MySQL Bugs: #40724: Entire Cluster Crashes When A LG With Large Undo Log >150M Is Created

Bug #40724	Entire Cluster Crashes When A LG With Large Undo Log >150M Is Created
Submitted:	14 Nov 2008 2:08	Modified:	19 Feb 2009 10:48
Reporter:	Mikiya Okuno	Email Updates:
Status:	Duplicate	Impact on me:	None
Category:	MySQL Cluster: Disk Data	Severity:	S1 (Critical)
Version:	6.3.18	OS:	Linux (Ubuntu 8.10)
Assigned to:	Assigned Account	CPU Architecture:	Any

Description:
A logfile group with a large undo buffer, more than 150, causes a complete cluster crash. And a cluster cannot come back online after a crash.

How to repeat:
I can create a logfile group with 150M undo buffer.

mysql> CREATE LOGFILE GROUP lg_1 ADD UNDOFILE 'undo_2.dat' INITIAL_SIZE 256M UNDO_BUFFER_SIZE 150M ENGINE NDB;
Query OK, 0 rows affected (18.14 sec) 

mysql> DROP LOGFILE GROUP lg_1 ENGINE NDB;
Query OK, 0 rows affected (0.68 sec)    

But I cannot create it with 151M undo buffer.

mysql> CREATE LOGFILE GROUP lg_1 ADD UNDOFILE 'undo_2.dat' INITIAL_SIZE 256M UNDO_BUFFER_SIZE 151M ENGINE NDB;
ERROR 1528 (HY000): Failed to create LOGFILE GROUP

Then, the following message appears on the management client and a cluster goes down.

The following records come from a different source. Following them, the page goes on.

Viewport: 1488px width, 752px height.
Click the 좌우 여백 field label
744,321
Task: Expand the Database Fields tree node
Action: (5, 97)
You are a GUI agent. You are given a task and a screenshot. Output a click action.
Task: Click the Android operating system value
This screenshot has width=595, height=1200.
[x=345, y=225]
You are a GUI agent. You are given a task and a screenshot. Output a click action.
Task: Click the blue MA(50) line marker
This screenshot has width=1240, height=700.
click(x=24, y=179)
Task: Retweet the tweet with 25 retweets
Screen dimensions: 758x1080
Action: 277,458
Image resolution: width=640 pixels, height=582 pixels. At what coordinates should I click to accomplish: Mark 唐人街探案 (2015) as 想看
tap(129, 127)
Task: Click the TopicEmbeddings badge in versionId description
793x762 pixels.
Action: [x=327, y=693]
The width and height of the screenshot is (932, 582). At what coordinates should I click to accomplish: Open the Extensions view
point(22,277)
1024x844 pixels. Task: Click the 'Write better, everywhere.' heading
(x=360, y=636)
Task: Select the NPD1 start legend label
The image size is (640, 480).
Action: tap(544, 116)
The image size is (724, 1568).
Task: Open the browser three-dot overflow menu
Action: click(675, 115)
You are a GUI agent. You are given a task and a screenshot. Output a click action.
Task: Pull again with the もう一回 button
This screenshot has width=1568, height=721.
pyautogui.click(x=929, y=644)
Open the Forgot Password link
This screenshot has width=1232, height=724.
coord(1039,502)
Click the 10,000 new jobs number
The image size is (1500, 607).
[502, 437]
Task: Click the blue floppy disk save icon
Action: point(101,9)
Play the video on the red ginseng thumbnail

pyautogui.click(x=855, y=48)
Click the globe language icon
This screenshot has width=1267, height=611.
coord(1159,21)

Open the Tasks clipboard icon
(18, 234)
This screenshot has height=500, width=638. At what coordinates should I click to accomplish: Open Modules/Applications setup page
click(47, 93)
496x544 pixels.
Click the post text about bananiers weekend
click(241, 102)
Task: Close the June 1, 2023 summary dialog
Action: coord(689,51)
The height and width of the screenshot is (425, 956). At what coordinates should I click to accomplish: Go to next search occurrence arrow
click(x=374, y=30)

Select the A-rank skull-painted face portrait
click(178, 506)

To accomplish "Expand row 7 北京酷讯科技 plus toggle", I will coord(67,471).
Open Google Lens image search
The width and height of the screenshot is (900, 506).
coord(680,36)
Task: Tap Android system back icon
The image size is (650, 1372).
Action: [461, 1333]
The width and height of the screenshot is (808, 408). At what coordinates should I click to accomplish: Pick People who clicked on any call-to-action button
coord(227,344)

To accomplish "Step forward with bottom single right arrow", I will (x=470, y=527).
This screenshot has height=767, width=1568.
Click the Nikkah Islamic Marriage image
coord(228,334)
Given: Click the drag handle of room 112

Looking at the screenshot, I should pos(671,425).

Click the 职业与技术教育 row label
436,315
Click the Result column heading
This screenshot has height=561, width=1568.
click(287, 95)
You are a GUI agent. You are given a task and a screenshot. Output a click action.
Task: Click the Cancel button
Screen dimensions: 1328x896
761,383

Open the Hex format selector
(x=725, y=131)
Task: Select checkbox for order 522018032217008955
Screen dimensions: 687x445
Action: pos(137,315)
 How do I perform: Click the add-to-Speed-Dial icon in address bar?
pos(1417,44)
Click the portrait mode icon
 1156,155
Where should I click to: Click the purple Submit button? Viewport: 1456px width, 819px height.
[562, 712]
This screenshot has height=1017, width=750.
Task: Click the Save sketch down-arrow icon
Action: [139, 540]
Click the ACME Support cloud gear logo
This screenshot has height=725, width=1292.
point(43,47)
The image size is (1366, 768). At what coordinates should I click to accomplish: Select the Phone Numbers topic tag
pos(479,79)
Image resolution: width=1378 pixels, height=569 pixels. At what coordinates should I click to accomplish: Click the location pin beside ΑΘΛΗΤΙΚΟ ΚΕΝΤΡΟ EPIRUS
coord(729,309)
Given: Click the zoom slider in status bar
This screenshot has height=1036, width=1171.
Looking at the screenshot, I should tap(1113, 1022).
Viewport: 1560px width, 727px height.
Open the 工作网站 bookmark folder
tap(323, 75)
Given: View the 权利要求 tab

ndb_mgm> Node 11: Forced node shutdown completed. Caused by error 2341: 'Internal program error (failed ndbrequire)(Internal error, programming error or missing error message, please report a bug). Temporary error, restart node'.                                                                                         
Node 12: Forced node shutdown completed. Caused by error 2341: 'Internal program error (failed ndbrequire)(Internal error, programming error or missing error message, please report a bug). Temporary error, restart node'. 

After that, I cannot start the cluster again, and the following message is displayed after start:

ndb_mgm> ALL START
Node 12: Start initiated (version 6.3.18)
Node 11: Start initiated (version 6.3.18)
ndb_mgm> aNode 11: Forced node shutdown completed. Occured during startphase 4. Caused by error 2341: 'Internal program error (failed ndbrequire)(Internal error, programming error or missing error message, please report a bug). Temporary error, restart node'.
llNode 12: Forced node shutdown completed. Occured during startphase 4. Caused by error 2308: 'Another node failed during system restart, please investigate error(s) on other node(s)(Restart error). Temporary error, restart node'.

To start the cluster, --initial restart is required.

Suggested fix:
n/a

I did the test using the following settings.

[NDBD DEFAULT]
NoOfReplicas=2
DataMemory=1024M
IndexMemory=64M 
LockPagesInMainMemory=1

MaxNoOfTables=256
MaxNoOfOrderedIndexes=512
MaxNoOfUniqueHashIndexes=256
MaxNoOfAttributes=8192      
MaxNoOfConcurrentOperations=250000
FragmentLogFileSize=64M           
NoOfFragmentLogFiles=4            
RedoBuffer=64M                    
ODirect=1                         

### Disk data related 
DiskPageBufferMemory=2000M
SharedGlobalMemory=1500M

duplicate of bug#34102 (which I just fixed)